So this is going to get interesting. The results of the election in Greece are in. The Greeks voted for killing austerity and renegotiating their debt with (basically) Wall Street vultures. This also puts the new Greek government at odds with Angela Merkel, who basically is the EU. But I believe that the Merkel clash is being overestimated and won’t be the standoff that some media outlets are predicting.
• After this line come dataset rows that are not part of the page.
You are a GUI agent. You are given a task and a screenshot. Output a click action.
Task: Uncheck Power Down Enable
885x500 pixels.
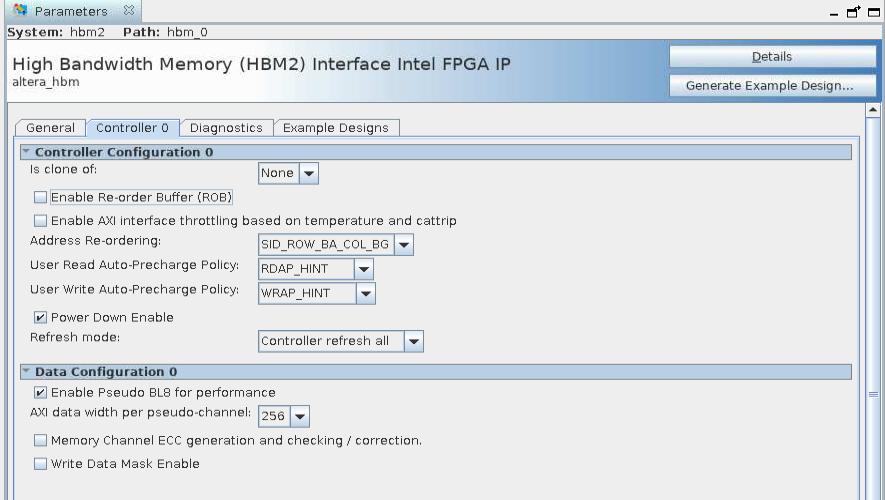pyautogui.click(x=41, y=318)
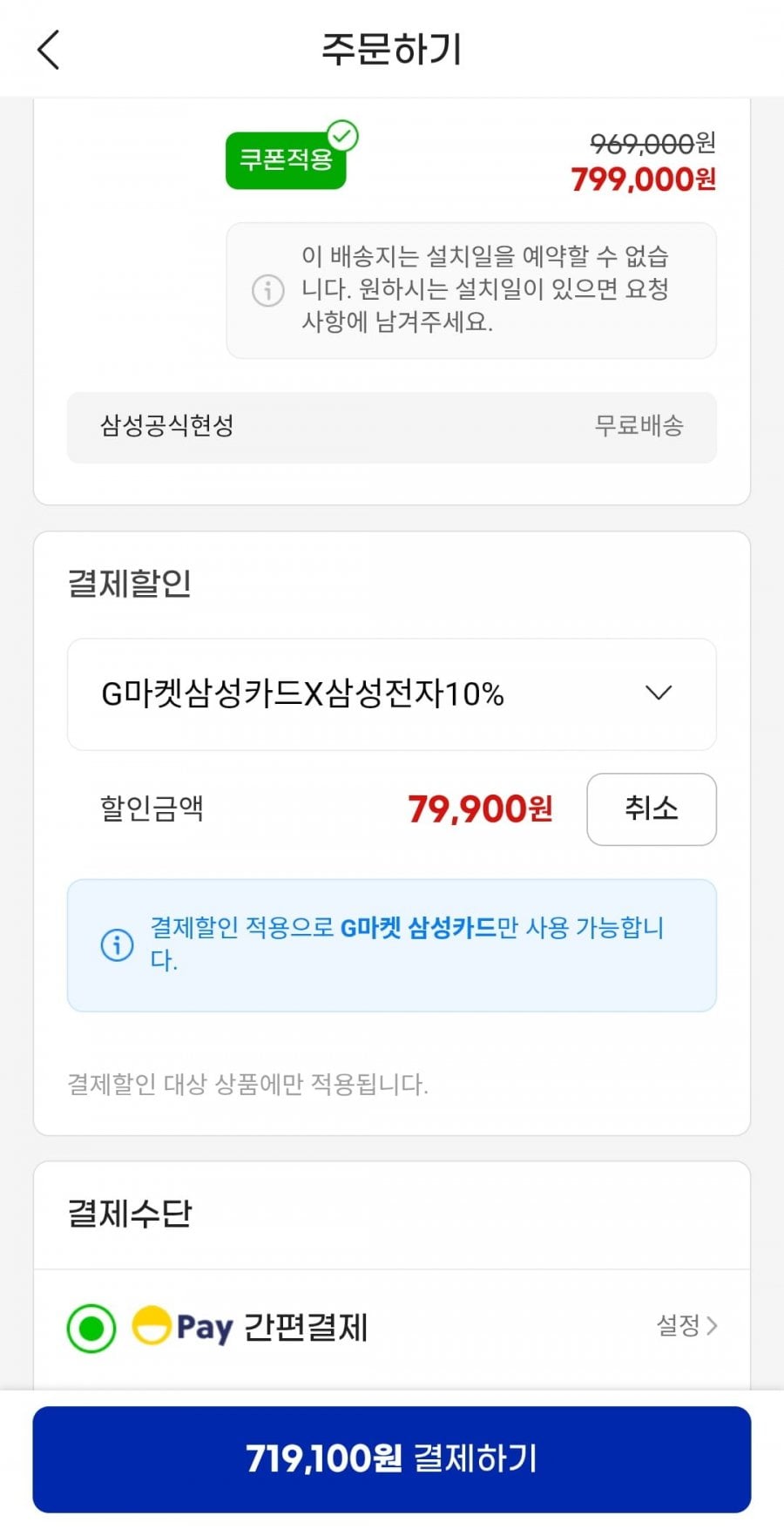The width and height of the screenshot is (784, 1529).
Task: Open 설정 for payment method
Action: pos(686,1326)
Here’s a recap of what happened in Greece. The country incurred massive debt. This is very different from what happened in Spain or the US, where the people incurred massive debt even though the result was the same, and the creditors were the same. In Greece’s case, it was the government who borrowed massively. Here’s how banking worked in the olden days of Glass Steagall: banks would assess a borrower’s ability to repay debt and decide whether extending a loan was viable, and setting the percentage rate based on viability. This made banks more prudent in who they loaned to because the goal was to get repaid with a little interest. See the interest was calculated using a formula whose two primary goals were to cover the bank’s total exposure (meaning all they loans they had made) and to create a profit for the bank. But then something horrible happened that wasn’t unforeseen, since it had happened before; banks assigned value to debt. And yes, that’s as crazy as it sounds. They took the projected profit (if everything went swimmingly) from the debt and let investors buy a piece of of that imaginary profit in the form of securities. In the interest of keeping things simple and getting to the point of this post, securities are basically trade-able debt. So now this money that doesn’t actually exist is worth something. Glass Steagall used to separate the banking assets of a bank from their investment assets. The need to do this should not have to be explained. If a bank puts these securities on its balance sheets as assets, they can sell them and still be insured against those losses in the form of the FDIC insurance that real assets (your deposits) have. When a bank can inflate their assets by making insane loans without worrying if those loans are actually viable, what do you think happens? If you guessed that they make loans to anyone and everyone they can, with no regard to viability so that they can sell those "assets" and create a profit stream out of literally nothing, you win a cookie because you’re right.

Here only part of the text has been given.